Huit ans plus tard, Jean-Philippe Tremblay dirige une cinquantaine de concerts par année dont plus de la moitié sur la scène internationale. «Des matins, raconte-t-il, je me réveille et je me demande: c'est quoi exactement, le métier de chef? Bien sûr, il n'y a pas qu'une réponse. Mais disons qu'à mes yeux, un chef, c'est d'abord quelqu'un qui a quelque chose à dire et une vision musicale à proposer; une vision authentique qui vient de son coeur, s'entend. Le chef métronomique, autoritaire et sans émotion, ça ne marche plus. Il faut inspirer les musiciens de l'orchestre et comprendre en même temps que chaque orchestre a sa personnalité, sa couleur, sa tradition.»

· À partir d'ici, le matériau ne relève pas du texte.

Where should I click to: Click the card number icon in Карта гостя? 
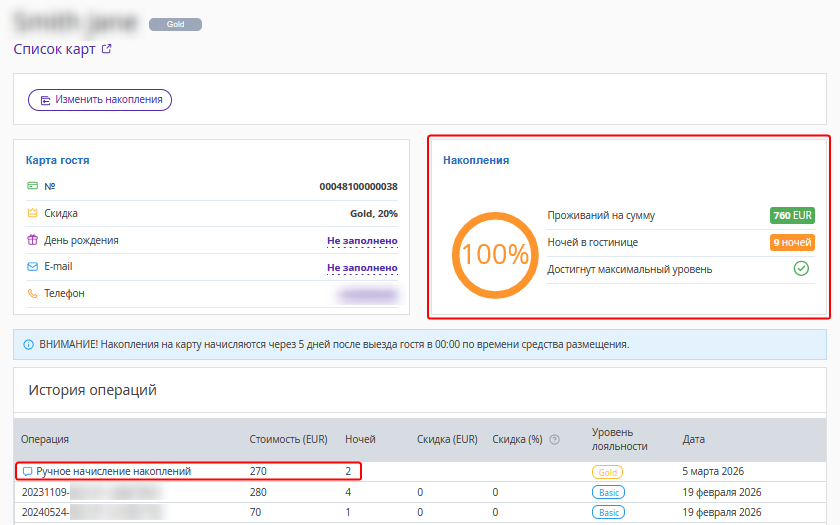click(32, 186)
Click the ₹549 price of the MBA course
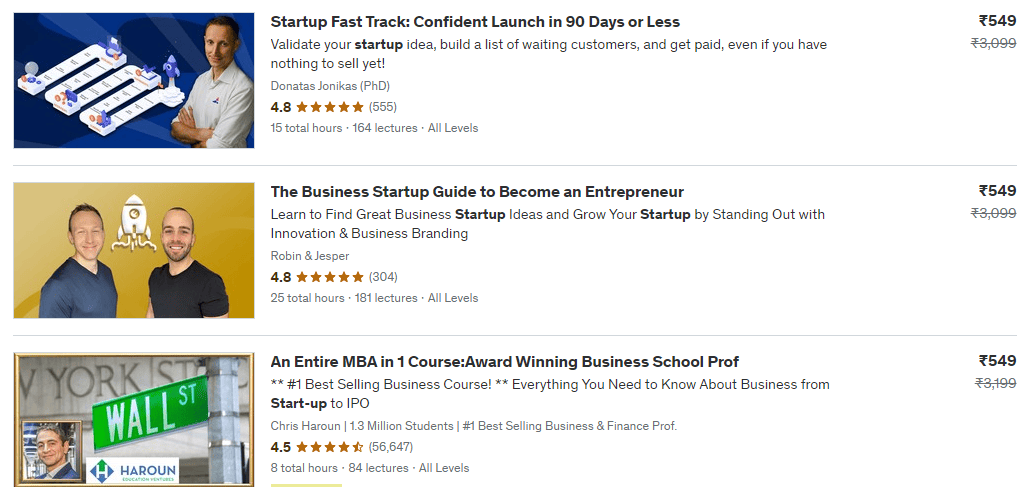This screenshot has width=1030, height=487. click(996, 361)
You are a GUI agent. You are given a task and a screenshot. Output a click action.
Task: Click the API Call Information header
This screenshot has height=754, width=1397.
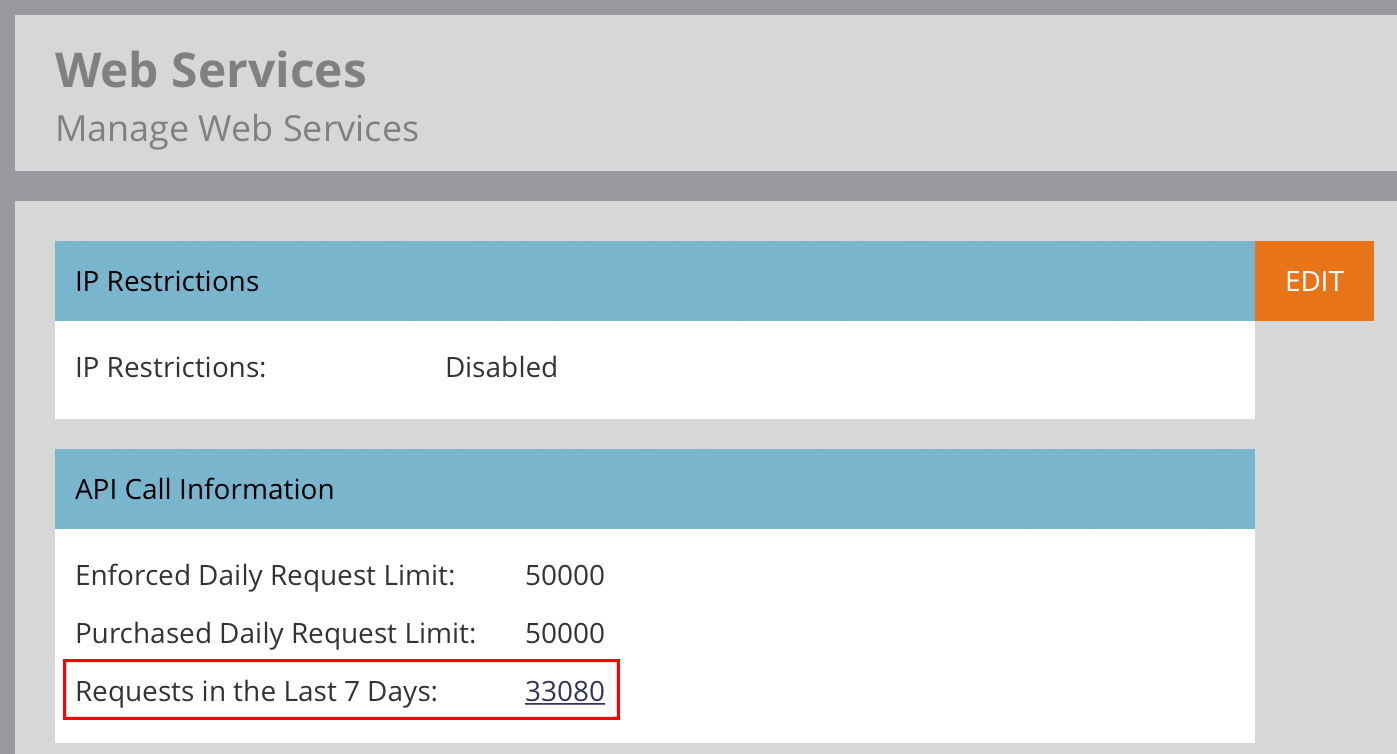204,489
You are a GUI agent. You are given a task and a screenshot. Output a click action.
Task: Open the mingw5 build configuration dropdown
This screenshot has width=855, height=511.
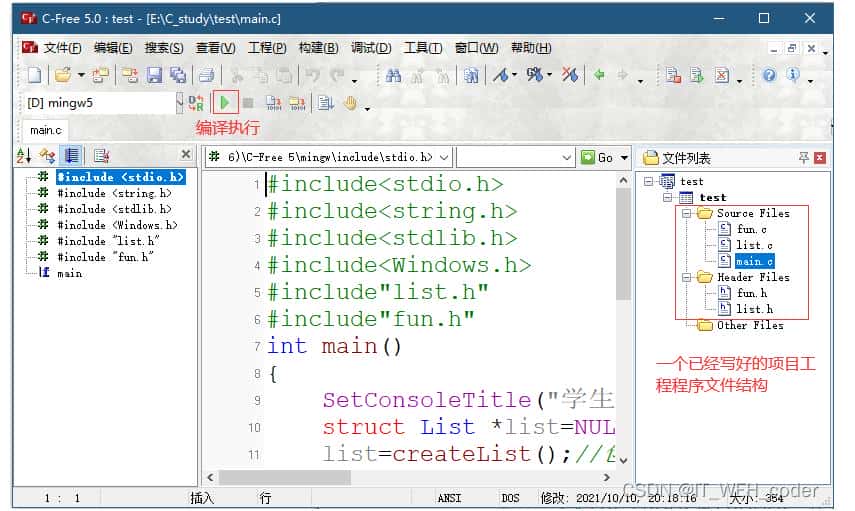click(180, 102)
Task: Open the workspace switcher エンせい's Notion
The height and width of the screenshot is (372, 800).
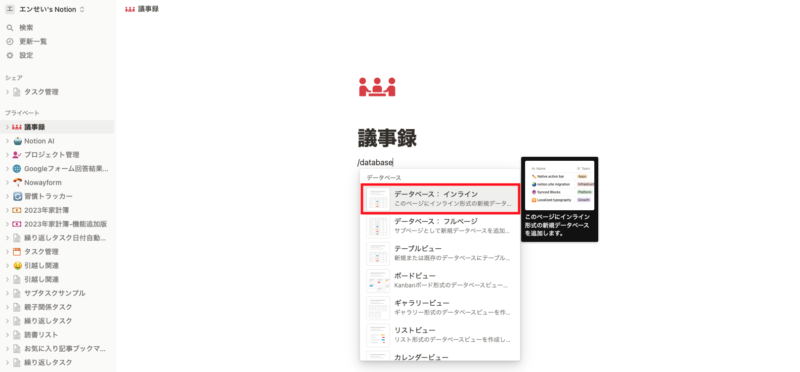Action: (45, 9)

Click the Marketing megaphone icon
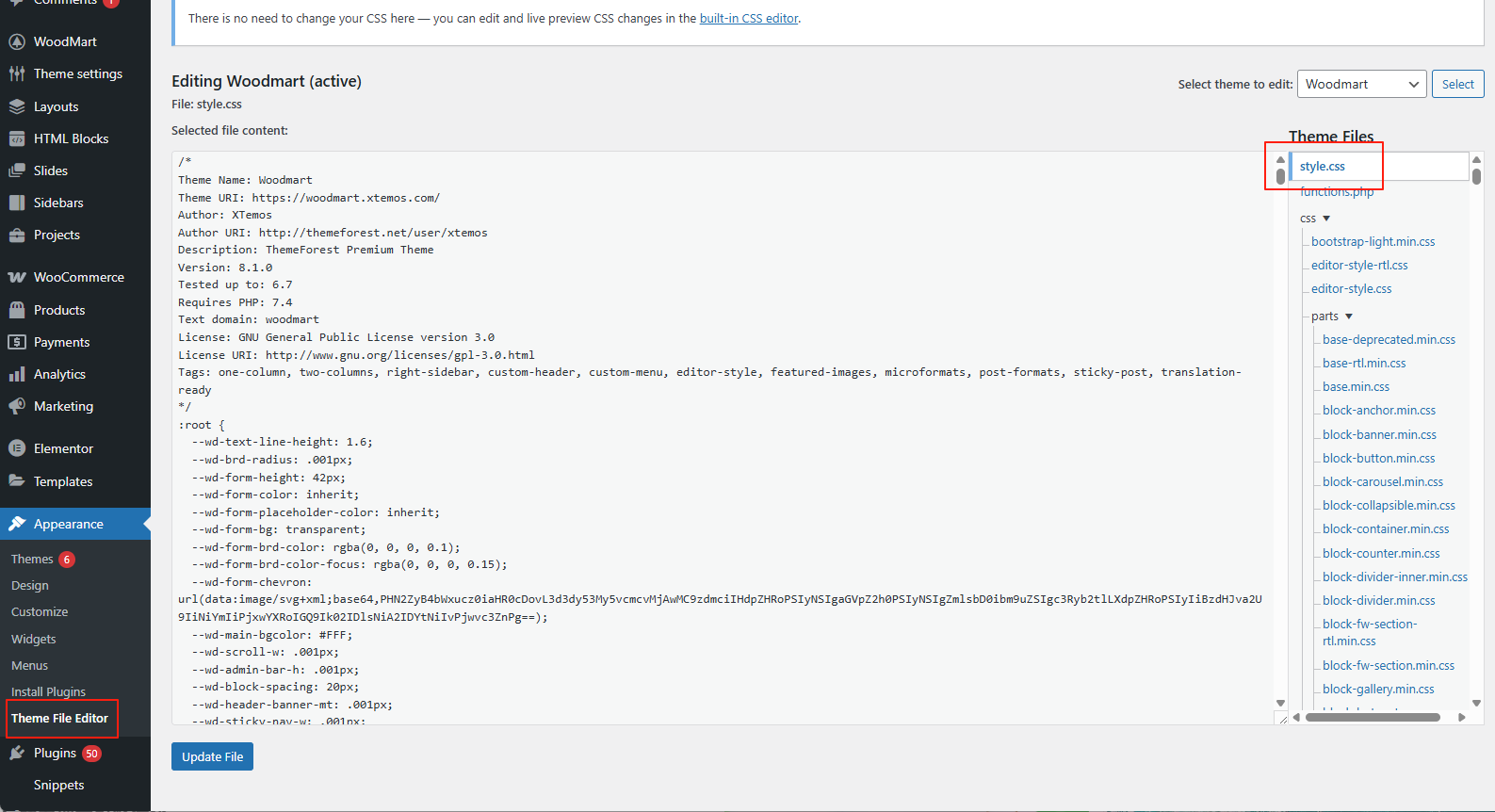17,406
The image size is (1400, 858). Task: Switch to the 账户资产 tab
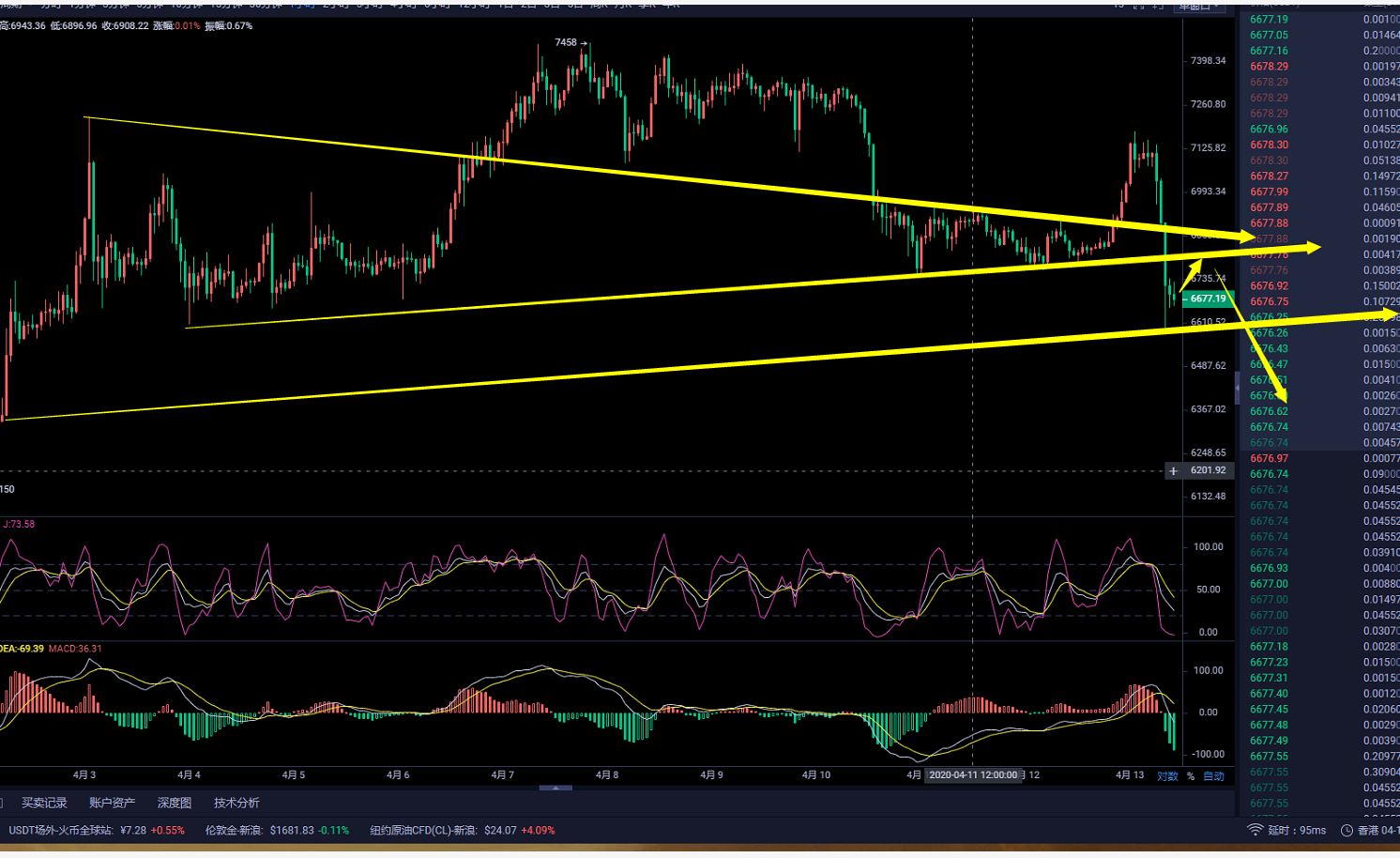tap(112, 803)
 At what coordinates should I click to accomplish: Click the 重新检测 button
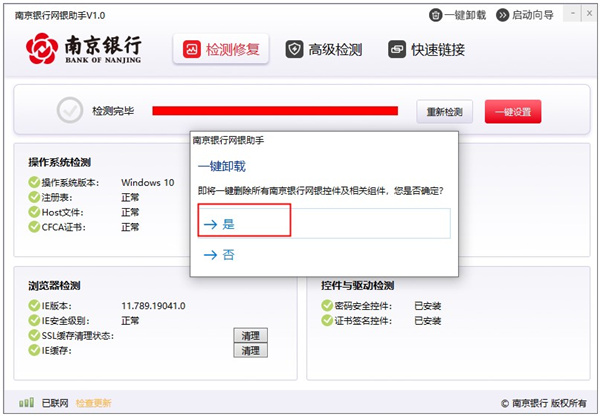point(444,112)
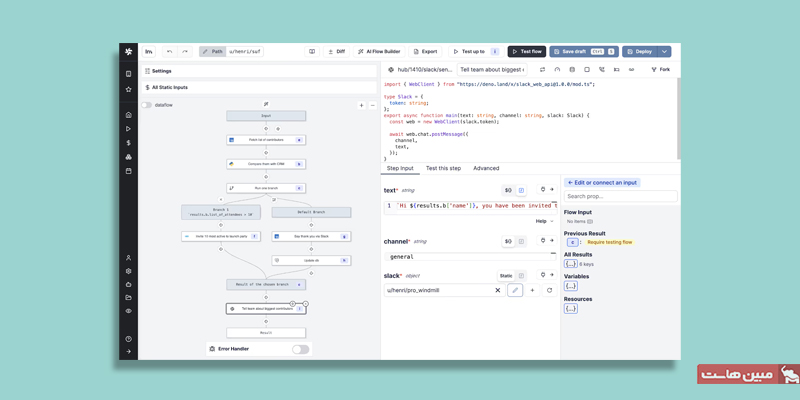Toggle the dataflow switch
The width and height of the screenshot is (800, 400).
(146, 105)
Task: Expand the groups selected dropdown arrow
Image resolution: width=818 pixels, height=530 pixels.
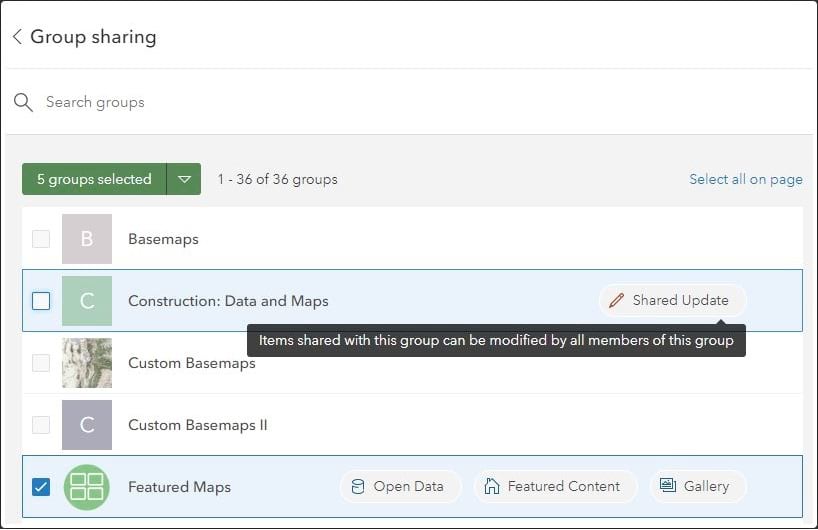Action: [x=184, y=180]
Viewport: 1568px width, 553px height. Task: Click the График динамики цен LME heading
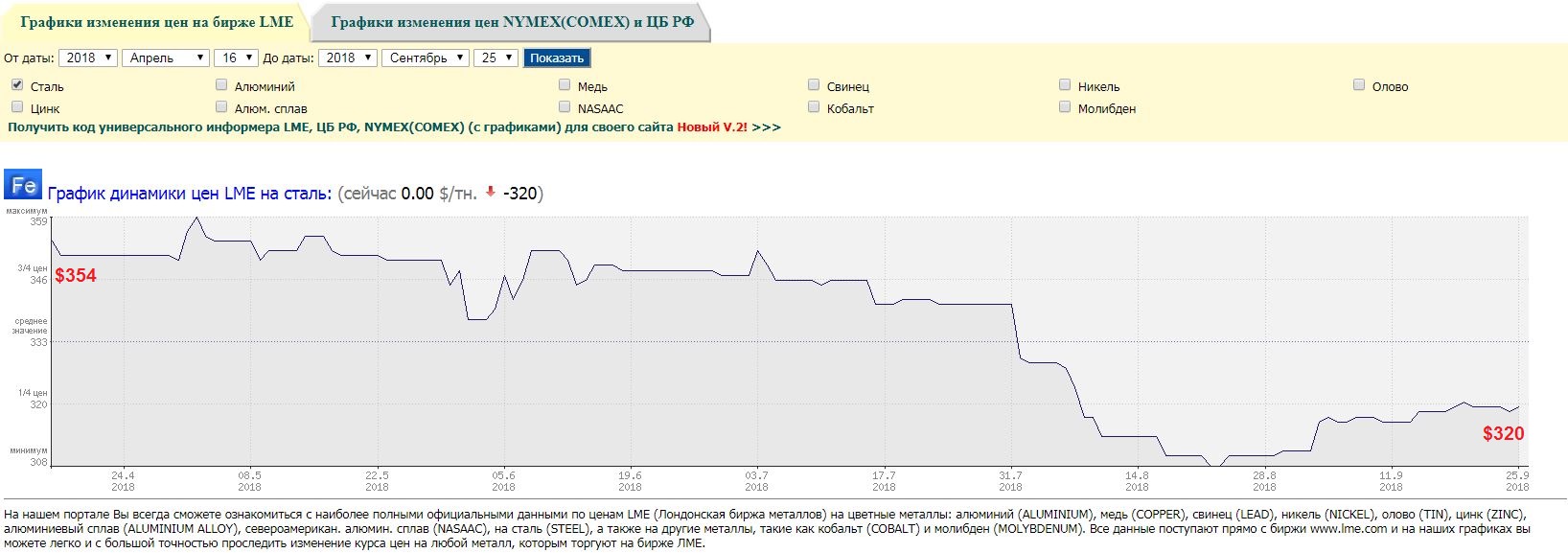coord(190,194)
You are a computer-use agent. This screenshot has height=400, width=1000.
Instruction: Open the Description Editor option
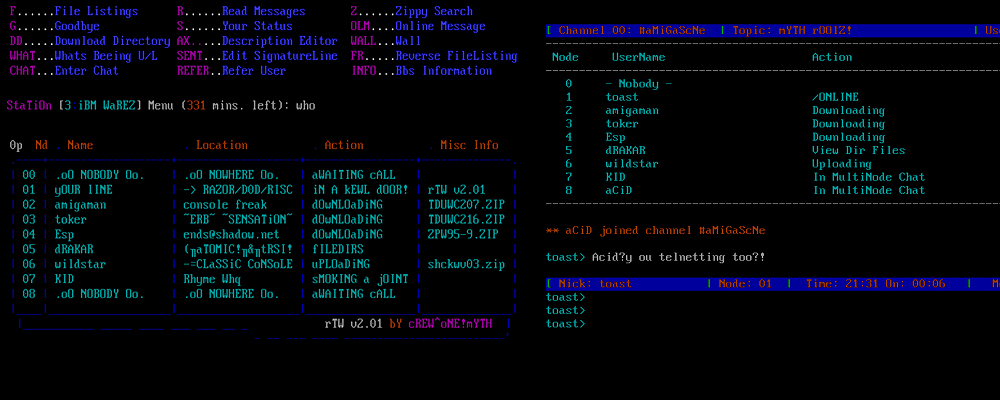257,41
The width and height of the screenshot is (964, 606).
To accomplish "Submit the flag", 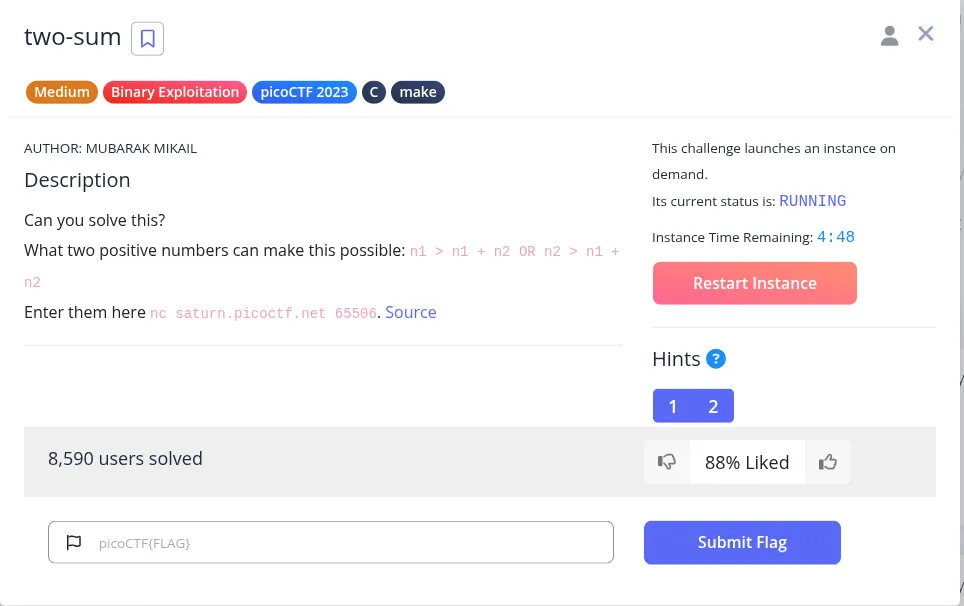I will point(742,541).
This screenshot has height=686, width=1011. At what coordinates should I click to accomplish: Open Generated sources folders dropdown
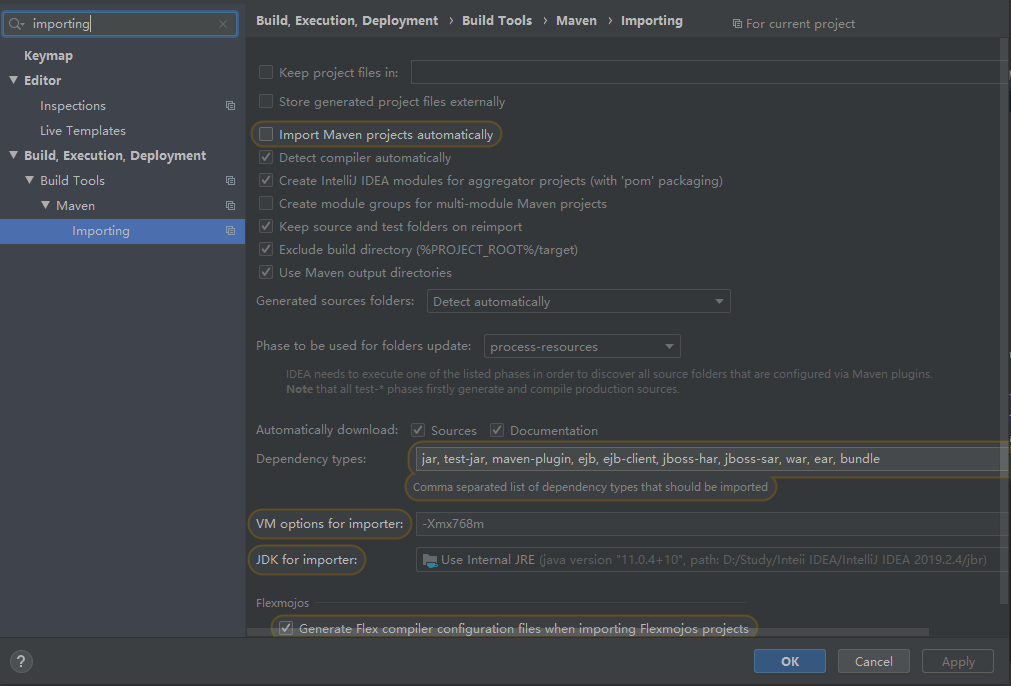click(x=579, y=301)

Jean-Philippe Tremblay espère que d'ici cinq ans, il sera le chef attitré d'un orchestre, peu importe où et peu importe lequel. En attendant, il se prépare pour New York, Vienne et Paris et rêve qu'un jour, au lieu de prendre un avion pour aller diriger un orchestre, il n'aura qu'à prendre un taxi ou à traverser la rue.